Text shown —
Asymmetric electron distribution of Ce (IV)/Zr (IV) cornerstones in multivariate MOF-808: unlocking improved activation and micropollutants removal

Current remediation strategies focus on either adsorption or degradation for removing pharmaceuticals; however, few studies consider the integrated approach. We report the development of a series of bimetallic Ce/Zr-MOF-808 that exhibited improved activity for micropollutant removal. Multivariate MOF-808 (Zr_3.84Ce_2.04) demonstrated a remarkable improvement in diclofenac uptake compared to the pristine MOF, along with a 5.87-fold increase in initial adsorption rate. Notably, the existence of linker vacancies in a single Zr_mCe_6-mO₈(BTC)_n cornerstone of mixed-metal MOF-808 increased abundant mesopores, decreasing the mass transfer resistance and offering open metal sites. The combined Ce L-edge, Zr K-edge EXAFS, and theoretical calculation using DFT demonstrated that Zr-O-Ce caused asymmetric electron distribution and dramatically facilitated the charge separation abilities during the ligand-to-metal charge transfer (LMCT) mechanism under the irradiation of visible light. The degradation kinetics of ibuprofen increased significantly compared to pristine MOF-808 by the photogenerated hole and hydroxyl radical (9.31 × 10⁻¹⁵ M). Our findings elucidate the mechanism by which multivariate metals incorporation augments the catalytic performance of MOFs for removing pharmaceuticals, providing useful insights for the design of efficient functional catalysts.

Assignment —
For each statement, say yes or no according to the abstract above, and quote the words of the abstract that decide it. (a) Multivariate MOF-808 showed a 5.87-fold increase in initial adsorption rate. (b) Linker vacancies in mixed-metal MOF-808 reduced the number of mesopores. (c) The charge transfer took place under ultraviolet light.

Stored data —
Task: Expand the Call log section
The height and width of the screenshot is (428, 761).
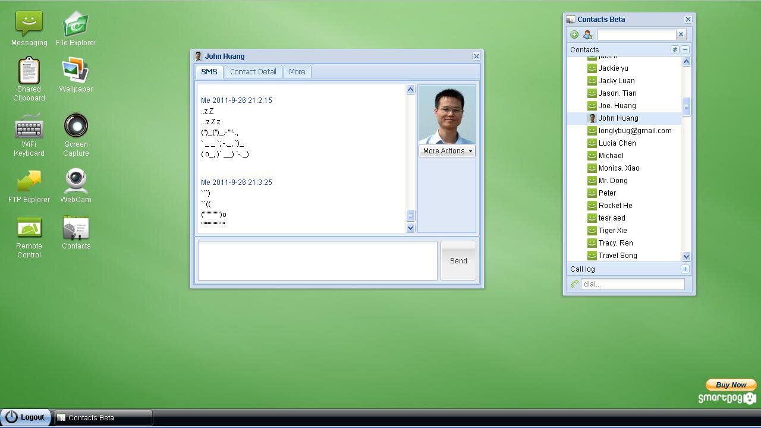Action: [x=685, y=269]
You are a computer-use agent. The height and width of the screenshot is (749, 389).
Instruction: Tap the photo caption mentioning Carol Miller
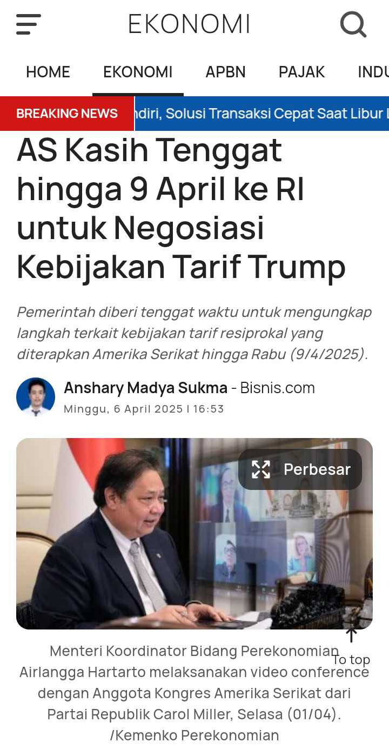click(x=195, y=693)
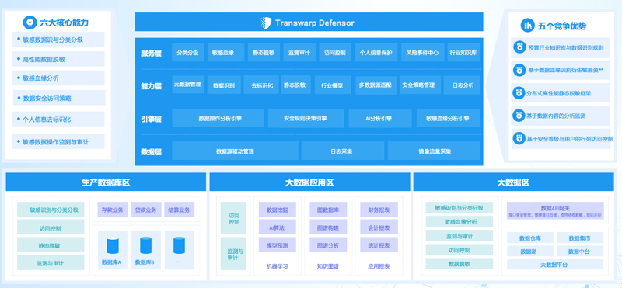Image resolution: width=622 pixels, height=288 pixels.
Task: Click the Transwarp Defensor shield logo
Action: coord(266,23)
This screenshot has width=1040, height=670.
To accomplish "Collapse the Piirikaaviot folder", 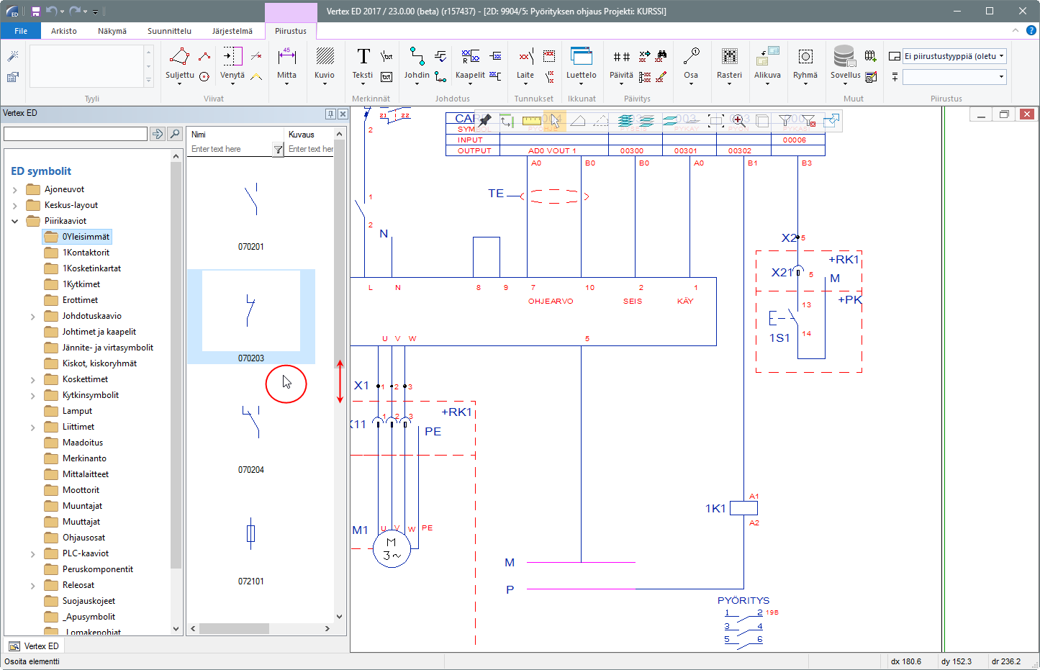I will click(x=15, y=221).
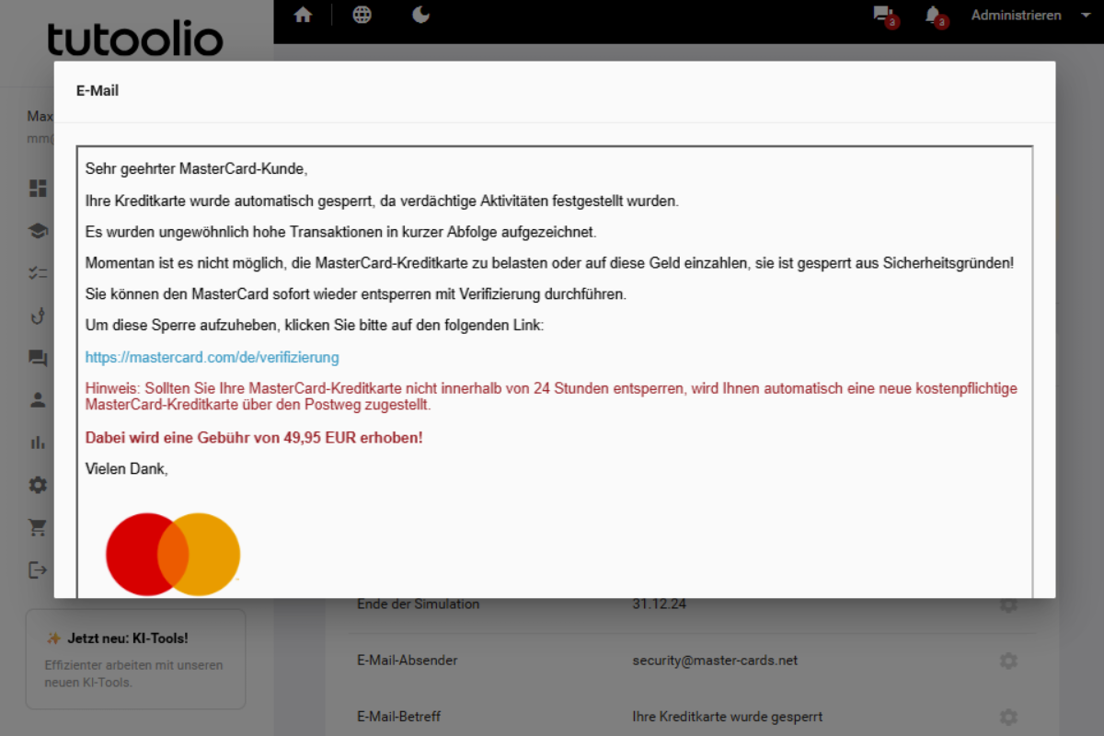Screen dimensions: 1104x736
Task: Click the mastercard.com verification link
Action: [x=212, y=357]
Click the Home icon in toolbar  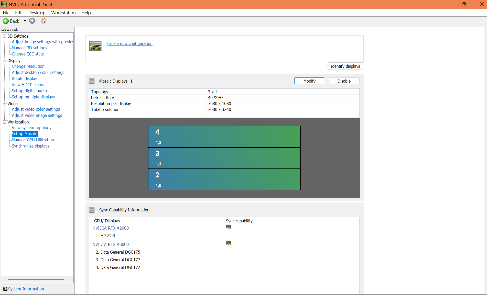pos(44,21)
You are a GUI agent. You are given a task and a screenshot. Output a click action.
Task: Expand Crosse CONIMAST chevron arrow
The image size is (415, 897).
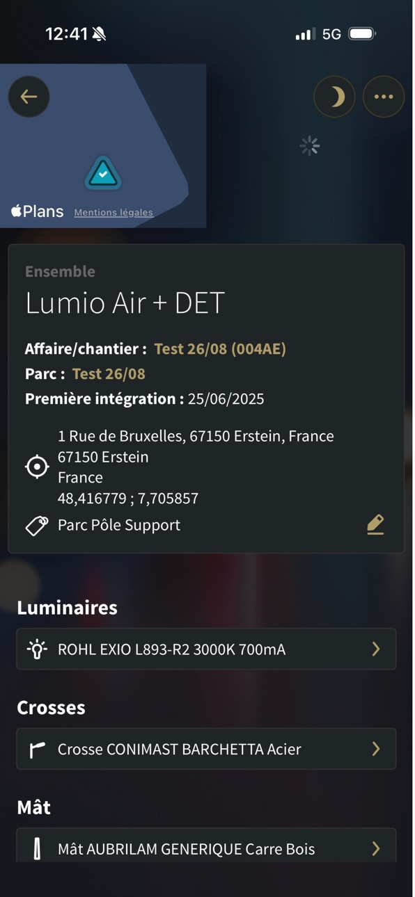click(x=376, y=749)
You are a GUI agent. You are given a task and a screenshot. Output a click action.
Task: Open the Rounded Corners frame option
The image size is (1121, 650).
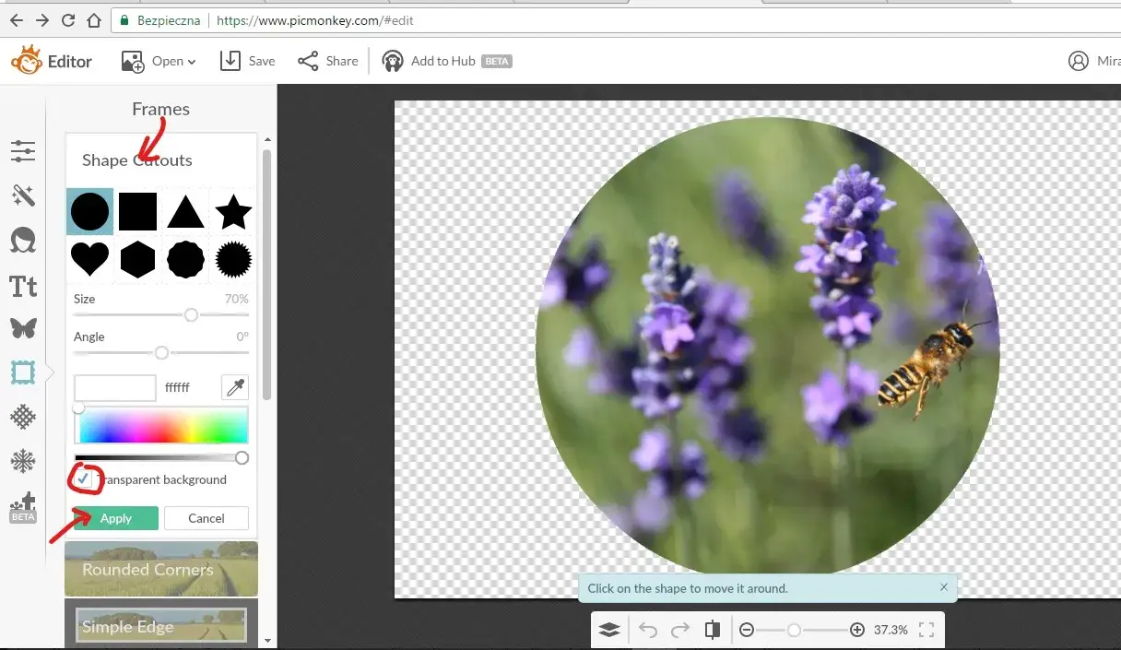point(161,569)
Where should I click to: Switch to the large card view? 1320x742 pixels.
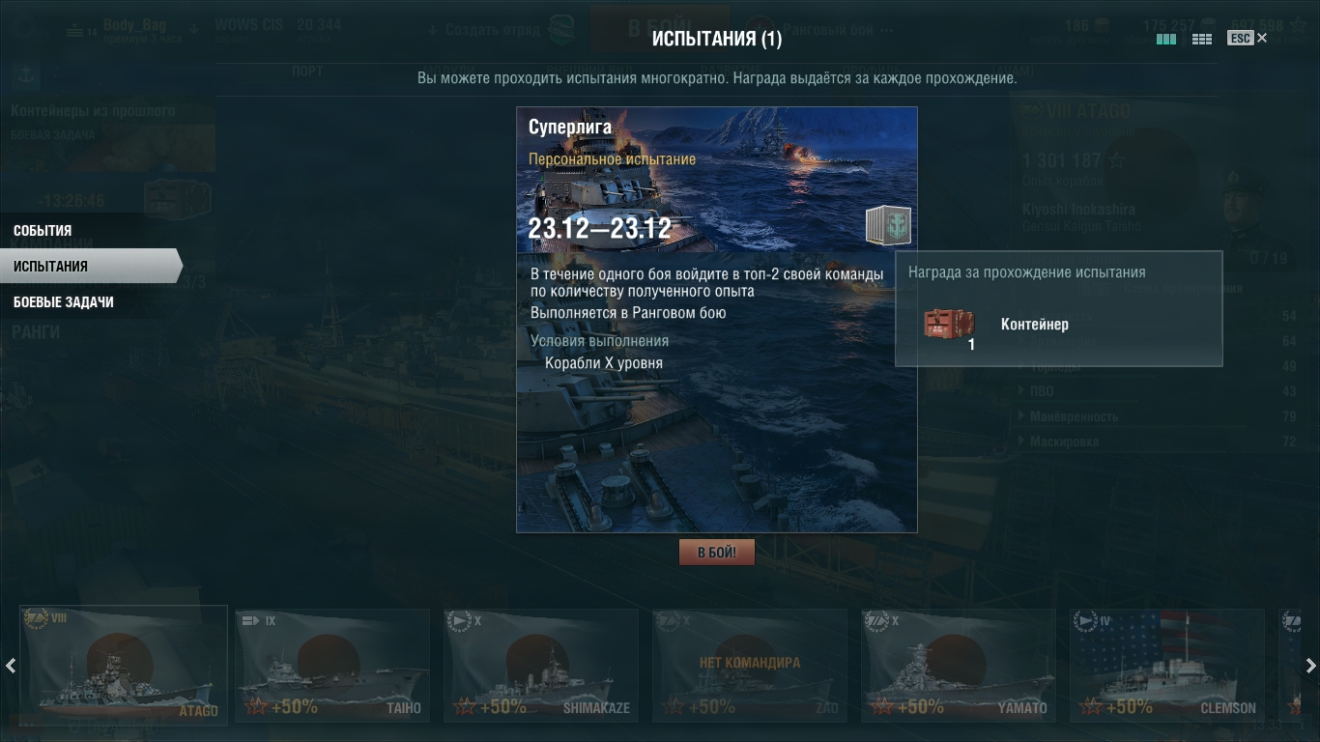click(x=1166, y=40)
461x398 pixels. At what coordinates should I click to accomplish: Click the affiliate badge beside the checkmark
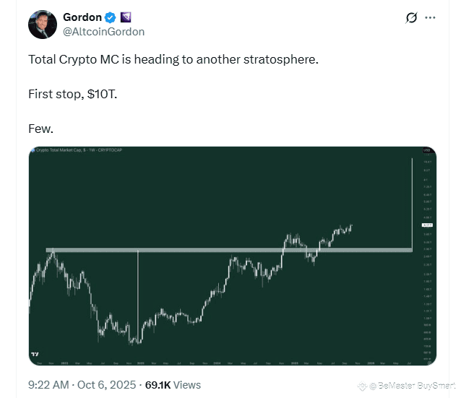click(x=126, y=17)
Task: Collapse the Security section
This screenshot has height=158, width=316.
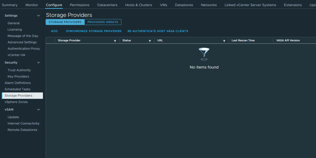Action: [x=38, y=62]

Response to this exercise —
(a) Yes: "along with a 5.87-fold increase in initial adsorption rate"
(b) No: "increased abundant mesopores"
(c) No: "under the irradiation of visible light"